Compte rendu des 5e journées professionnelles du CTLes : morceaux choisis
« Quelles collections pour quelles bibliothèques ? ». Tel était le thème des 5e journées professionnelles du CTLes organisées les 23 et 24 juin 2014 à la BULAC, la Bibliothèque universitaire des langues et civilisations à Paris. Plus largement, il s’agissait de s’interroger sur la question de la conservation des collections dans un contexte où le numérique occupe une part croissante. Quelles stratégies sont alors adoptées par les établissements dans leurs réorganisations et dans leur fonctionnement quotidien ?

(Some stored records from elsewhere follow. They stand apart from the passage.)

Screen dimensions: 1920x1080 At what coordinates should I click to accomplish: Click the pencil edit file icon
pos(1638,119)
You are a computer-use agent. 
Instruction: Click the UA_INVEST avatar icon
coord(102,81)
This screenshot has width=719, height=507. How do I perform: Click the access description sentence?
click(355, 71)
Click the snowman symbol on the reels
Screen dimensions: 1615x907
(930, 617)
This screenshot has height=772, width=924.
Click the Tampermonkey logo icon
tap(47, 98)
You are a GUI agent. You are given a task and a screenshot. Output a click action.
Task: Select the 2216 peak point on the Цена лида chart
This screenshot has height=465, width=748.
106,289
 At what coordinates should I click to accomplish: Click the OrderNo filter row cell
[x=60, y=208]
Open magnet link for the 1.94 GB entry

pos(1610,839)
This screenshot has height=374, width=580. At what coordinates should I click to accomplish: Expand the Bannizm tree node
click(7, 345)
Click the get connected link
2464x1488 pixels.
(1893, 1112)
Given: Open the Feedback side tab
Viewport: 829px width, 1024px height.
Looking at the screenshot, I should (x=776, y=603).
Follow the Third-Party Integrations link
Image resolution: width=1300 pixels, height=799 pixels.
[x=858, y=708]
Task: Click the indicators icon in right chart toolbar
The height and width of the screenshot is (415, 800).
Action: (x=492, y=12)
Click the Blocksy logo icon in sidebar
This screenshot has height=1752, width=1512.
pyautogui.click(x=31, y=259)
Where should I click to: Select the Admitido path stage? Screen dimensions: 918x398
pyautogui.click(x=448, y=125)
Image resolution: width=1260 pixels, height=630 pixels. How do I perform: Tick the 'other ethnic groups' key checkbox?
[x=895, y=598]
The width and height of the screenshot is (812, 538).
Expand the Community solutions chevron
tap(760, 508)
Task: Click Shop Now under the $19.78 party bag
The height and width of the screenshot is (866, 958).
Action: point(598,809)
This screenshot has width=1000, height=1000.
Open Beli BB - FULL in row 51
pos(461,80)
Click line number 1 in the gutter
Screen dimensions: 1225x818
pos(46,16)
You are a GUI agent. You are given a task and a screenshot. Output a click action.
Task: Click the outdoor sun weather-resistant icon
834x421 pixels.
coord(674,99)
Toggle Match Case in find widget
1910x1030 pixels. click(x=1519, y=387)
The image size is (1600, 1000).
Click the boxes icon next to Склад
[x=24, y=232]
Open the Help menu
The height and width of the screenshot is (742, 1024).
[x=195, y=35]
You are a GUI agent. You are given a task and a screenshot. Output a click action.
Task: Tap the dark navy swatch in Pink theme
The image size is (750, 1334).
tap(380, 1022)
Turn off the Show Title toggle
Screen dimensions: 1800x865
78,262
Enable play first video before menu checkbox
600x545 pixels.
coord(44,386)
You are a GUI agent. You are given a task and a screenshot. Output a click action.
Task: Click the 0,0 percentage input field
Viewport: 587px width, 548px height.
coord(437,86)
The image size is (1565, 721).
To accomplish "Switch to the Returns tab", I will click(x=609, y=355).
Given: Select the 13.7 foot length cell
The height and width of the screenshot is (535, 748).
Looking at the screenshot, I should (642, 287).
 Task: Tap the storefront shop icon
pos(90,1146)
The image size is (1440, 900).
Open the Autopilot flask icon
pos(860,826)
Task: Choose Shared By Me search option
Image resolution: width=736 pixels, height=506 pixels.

C’est à travers la présentation de grands projets de réorganisation de bibliothèques, ou d’exemples d’organisation de bibliothèques de dépôt aux missions proches de celles du CTLes en Europe et aux États-Unis que les organisateurs ont choisi d’aborder la question de la conservation des collections au cours de la première journée.
Trois expériences à l’étranger : à différentes échelles, solutions et services différents
Au Luxembourg, l’objectif du projet présenté par Monique Kieffer, Directrice de la BN du Luxembourg, était de lutter contre la sous-fréquentation et de contribuer à la mise en place d’une politique nationale. Le Luxembourg est un pays plurilingue où coexistent une langue nationale et plusieurs langues officielles, parlées, enseignées et écrites. La langue représente donc un fort enjeu de cohésion nationale, mais si l’État a beaucoup investi dans les équipements culturels, très fréquentés, les bibliothèques accusent encore un certain retard.
La Bibliothèque nationale de Luxembourg est une bibliothèque à vocation encyclopédique ouverte au grand public, qui pratique le prêt, conserve 1,5 millions de ressources physiques et un nombre croissant de ressources électroniques. C’est aussi une bibliothèque patrimoniale d’étude et de recherche, qui conserve le dépôt légal des imprimés luxembourgeois. Elle intègre un service bibliobus qui dessert les plus petites communes du pays, et joue le rôle de tête de réseau coordonnant le réseau des 65 bibliothèques du pays – universitaires, spécialisées, de lecture publique, de lycées, d’administrations.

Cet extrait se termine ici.